La décision de Ryanair de fermer plusieurs bases régionales en Espagne et de réduire deux millions de sièges annuels a provoqué un séisme dans le secteur aérien ibérique. Mais derrière cette confrontation avec Aena, le gestionnaire des aéroports espagnols, se dessine aussi une opportunité stratégique pour le Maroc, désormais intégré dans les plans d’expansion de la compagnie irlandaise.
Ryanair a annoncé la fermeture de sa base à Saint-Jacques-de-Compostelle et l’annulation de liaisons directes vers Vigo et Tenerife Nord. Au total, 36 connexions régionales disparaissent, touchant durement la Galice et les Canaries. Ces coupes sont la conséquence directe de la hausse prévue des taxes aéroportuaires espagnoles (+6,5 % en 2026), que la compagnie juge « excessives ». Aena, de son côté, accuse Ryanair de « chantage » et rappelle que ses tarifs figurent parmi les plus compétitifs d’Europe.
Cette bataille entre le modèle low cost et la soutenabilité financière des infrastructures espagnoles dépasse les frontières ibériques. Car Ryanair a déjà annoncé où elle redirigera une partie de ces capacités retirées d’Espagne : l’Italie, la Croatie, l’Albanie… et le Maroc.
Une chance pour la connectivité marocaine
Pour le Maroc, qui attire chaque année près de 15 millions de visiteurs et cherche à franchir un nouveau palier dans sa stratégie touristique « Vision 2030 », cette reconfiguration pourrait renforcer les liaisons avec l’Europe. Ryanair exploite déjà des bases solides à Marrakech, Fès et Agadir, et le redéploiement de sièges offre la possibilité d’élargir le réseau à d’autres villes comme Oujda, Tanger ou encore Al Hoceïma.
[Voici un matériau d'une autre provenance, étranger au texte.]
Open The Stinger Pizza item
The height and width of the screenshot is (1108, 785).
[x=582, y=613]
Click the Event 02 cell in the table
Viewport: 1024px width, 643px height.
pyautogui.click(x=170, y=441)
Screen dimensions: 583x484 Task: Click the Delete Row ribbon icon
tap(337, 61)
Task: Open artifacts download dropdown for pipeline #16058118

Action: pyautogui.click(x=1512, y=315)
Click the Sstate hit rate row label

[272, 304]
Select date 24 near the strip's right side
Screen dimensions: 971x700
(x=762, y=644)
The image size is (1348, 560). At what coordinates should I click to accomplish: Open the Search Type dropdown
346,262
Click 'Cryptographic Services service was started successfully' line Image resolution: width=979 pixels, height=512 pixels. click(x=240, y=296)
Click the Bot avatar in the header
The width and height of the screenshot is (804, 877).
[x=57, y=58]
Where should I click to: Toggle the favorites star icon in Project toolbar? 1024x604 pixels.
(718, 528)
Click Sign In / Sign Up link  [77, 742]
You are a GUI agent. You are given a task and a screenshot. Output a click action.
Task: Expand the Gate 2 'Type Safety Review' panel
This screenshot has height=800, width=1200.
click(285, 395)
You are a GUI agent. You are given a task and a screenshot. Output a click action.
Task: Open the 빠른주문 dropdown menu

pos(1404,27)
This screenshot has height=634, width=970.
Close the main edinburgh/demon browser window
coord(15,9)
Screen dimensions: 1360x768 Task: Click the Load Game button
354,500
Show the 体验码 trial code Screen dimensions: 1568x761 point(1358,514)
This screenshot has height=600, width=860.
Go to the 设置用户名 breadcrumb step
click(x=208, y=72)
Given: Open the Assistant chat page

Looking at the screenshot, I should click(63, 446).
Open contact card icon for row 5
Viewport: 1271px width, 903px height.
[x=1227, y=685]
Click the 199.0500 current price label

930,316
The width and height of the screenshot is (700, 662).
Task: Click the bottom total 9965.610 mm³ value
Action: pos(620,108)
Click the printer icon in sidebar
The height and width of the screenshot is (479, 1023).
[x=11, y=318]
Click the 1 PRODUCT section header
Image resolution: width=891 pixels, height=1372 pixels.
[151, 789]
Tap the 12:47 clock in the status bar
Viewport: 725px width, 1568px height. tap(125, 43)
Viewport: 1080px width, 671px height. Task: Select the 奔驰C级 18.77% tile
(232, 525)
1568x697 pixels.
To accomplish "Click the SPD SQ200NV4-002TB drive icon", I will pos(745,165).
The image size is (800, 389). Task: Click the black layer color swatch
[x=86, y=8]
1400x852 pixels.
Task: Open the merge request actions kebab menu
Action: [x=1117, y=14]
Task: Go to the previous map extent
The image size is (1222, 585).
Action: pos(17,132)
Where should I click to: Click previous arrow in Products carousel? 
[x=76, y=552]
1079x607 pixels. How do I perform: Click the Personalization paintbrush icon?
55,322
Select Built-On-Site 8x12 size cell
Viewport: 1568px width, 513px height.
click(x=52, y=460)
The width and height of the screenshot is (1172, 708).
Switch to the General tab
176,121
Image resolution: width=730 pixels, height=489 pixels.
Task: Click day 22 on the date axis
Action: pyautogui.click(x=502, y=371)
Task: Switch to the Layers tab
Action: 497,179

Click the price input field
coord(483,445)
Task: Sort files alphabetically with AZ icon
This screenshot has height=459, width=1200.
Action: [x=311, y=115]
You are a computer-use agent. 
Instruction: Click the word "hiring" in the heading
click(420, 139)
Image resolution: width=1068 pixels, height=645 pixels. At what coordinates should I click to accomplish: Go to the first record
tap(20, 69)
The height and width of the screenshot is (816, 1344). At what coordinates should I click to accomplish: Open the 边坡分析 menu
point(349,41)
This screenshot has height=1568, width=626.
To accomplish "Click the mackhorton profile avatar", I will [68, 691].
Les opérateurs touristiques marocains voient dans ce mouvement une occasion d’accroître la compétitivité du royaume face à ses voisins méditerranéens. « Chaque siège gagné est un touriste potentiel de plus », rappelle un professionnel du secteur. « Si Ryanair consolide sa présence, ce sont des retombées directes pour l’hôtellerie, la restauration et l’emploi local. »
Le dilemme méditerranéen du low cost
Ce transfert de capacités souligne aussi les contradictions d’un modèle. Les compagnies low cost réclament des taxes réduites pour générer du volume, mais la soutenabilité des infrastructures exige des financements stables. Pour des pays comme le Maroc, où les investissements aéroportuaires sont stratégiques (extension de Marrakech, Casablanca et Agadir), la question se pose avec acuité : comment capter le trafic sans fragiliser les équilibres budgétaires ?
Le cas espagnol illustre un bras de fer qui pourrait se reproduire ailleurs. Aena, avec des bénéfices record, refuse de céder, tandis que Ryanair menace de déplacer ses avions. En toile de fond, l’Union européenne surveille le dossier et pourrait imposer une harmonisation des politiques tarifaires.
Une opportunité à saisir
Pour le Maroc, la fenêtre est de transformer le retrait espagnol en gain stratégique. Si Rabat parvient à attirer une partie des 300 nouveaux avions commandés par Ryanair, le pays pourrait renforcer son rôle de hub touristique et économique entre l’Europe et l’Afrique.
Le tourisme marocain, qui mise sur la diversification des marchés et la montée en gamme, a tout intérêt à négocier des conditions qui garantissent à la fois l’arrivée massive de visiteurs et la pérennité des infrastructures.
La question, finalement, n’est pas de savoir si Ryanair réduit ses ailes en Espagne, mais si le Maroc saura déployer les siennes pour en tirer avantage.